## [TASK OBJECTIVE]
Restrict the output to the lines below starting at the one that contains "This screenshot has width=1280, height=720." and ending at the one that contains "Task: Open the Sites.ReadWrite.All", and restate them word for word, both ends included.

········

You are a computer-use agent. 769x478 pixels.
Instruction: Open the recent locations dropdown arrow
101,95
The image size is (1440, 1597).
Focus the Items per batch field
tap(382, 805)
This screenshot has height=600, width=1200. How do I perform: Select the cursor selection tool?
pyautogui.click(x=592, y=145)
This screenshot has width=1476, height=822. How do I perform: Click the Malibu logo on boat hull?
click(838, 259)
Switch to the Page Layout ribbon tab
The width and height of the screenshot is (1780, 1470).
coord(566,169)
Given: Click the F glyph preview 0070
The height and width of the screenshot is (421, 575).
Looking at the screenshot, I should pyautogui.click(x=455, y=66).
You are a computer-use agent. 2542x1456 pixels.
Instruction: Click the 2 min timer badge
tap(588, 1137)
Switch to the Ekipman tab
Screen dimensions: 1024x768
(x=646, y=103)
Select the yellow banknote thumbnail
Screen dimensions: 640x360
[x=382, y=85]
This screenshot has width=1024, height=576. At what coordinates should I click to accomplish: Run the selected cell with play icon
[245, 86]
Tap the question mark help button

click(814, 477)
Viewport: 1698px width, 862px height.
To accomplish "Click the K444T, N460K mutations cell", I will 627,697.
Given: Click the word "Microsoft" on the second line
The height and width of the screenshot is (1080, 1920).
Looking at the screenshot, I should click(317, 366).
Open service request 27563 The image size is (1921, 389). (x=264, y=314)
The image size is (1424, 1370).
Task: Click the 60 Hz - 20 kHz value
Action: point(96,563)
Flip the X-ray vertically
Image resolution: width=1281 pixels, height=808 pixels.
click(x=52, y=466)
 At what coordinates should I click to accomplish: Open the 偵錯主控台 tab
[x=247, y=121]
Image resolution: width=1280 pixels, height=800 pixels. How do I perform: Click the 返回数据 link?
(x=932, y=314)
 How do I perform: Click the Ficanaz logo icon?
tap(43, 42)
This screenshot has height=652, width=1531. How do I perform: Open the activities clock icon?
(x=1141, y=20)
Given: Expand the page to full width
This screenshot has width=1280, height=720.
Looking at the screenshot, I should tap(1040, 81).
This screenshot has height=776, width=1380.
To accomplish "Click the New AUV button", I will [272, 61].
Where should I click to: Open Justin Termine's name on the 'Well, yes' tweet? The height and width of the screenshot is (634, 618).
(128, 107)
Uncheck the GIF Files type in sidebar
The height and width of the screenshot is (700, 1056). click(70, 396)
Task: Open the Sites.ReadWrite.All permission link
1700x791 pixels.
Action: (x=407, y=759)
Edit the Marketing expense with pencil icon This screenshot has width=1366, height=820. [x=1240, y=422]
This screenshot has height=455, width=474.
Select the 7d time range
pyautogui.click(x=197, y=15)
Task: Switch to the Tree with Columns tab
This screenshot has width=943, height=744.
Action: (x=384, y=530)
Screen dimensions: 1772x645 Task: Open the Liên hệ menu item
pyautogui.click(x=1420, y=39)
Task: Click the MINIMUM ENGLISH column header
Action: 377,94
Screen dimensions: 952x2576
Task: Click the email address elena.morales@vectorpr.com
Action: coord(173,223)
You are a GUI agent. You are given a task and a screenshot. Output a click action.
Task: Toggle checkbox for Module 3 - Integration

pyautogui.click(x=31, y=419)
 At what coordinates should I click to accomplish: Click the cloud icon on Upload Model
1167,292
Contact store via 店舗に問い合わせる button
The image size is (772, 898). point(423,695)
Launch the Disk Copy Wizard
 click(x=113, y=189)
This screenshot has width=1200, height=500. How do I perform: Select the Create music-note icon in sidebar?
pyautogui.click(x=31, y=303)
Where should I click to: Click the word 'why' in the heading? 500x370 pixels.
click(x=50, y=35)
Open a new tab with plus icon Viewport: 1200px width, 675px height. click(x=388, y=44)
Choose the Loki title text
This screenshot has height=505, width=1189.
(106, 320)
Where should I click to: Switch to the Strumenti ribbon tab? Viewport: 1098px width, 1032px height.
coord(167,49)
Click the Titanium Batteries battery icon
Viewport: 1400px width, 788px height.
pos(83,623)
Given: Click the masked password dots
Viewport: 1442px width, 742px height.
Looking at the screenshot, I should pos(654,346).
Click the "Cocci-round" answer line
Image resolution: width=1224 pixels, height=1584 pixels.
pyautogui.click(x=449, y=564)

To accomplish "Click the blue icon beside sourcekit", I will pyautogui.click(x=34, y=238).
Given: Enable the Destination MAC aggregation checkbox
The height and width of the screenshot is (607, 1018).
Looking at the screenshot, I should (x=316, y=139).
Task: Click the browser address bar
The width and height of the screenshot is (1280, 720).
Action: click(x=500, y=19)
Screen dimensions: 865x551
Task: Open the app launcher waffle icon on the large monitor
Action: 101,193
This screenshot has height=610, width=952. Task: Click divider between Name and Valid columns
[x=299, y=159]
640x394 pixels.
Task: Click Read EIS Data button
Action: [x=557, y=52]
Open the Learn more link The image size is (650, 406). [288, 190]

········

## [RESPONSE TO THIS TASK]
This screenshot has width=1280, height=720.
Looking at the screenshot, I should tap(1040, 81).
This screenshot has height=776, width=1380.
To accomplish "Click the New AUV button", I will [272, 61].
Where should I click to: Open Justin Termine's name on the 'Well, yes' tweet? The height and width of the screenshot is (634, 618).
(128, 107)
Uncheck the GIF Files type in sidebar
The height and width of the screenshot is (700, 1056). click(70, 396)
Task: Open the Sites.ReadWrite.All permission link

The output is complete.